-- Your instructions --
Transcribe each entry below exactly. Pictures do not go in the copy.

Stored data:
——————————

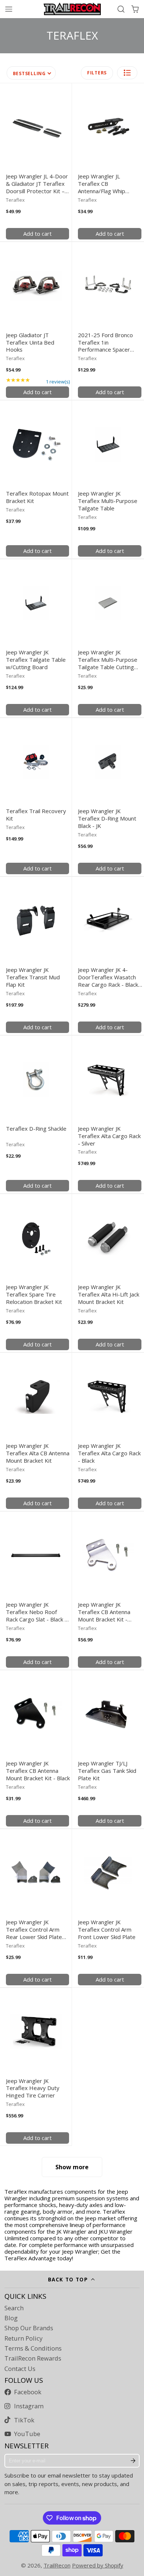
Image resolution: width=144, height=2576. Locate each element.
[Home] (72, 9)
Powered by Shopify (97, 2565)
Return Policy (23, 2338)
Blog (11, 2318)
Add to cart (37, 233)
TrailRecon (57, 2565)
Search (14, 2308)
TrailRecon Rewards (32, 2358)
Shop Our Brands (28, 2328)
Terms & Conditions (33, 2348)
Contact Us (19, 2368)
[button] (127, 72)
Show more (72, 2167)
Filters (97, 73)
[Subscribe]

——————————

-- Solution --
Image resolution: width=144, height=2576. Locate each element.
[Home] (72, 9)
Powered by Shopify (97, 2565)
Return Policy (23, 2338)
Blog (11, 2318)
Add to cart (37, 233)
TrailRecon (57, 2565)
Search (14, 2308)
TrailRecon Rewards (32, 2358)
Shop Our Brands (28, 2328)
Terms & Conditions (33, 2348)
Contact Us (19, 2368)
[button] (127, 72)
Show more (72, 2167)
Filters (97, 73)
[Subscribe]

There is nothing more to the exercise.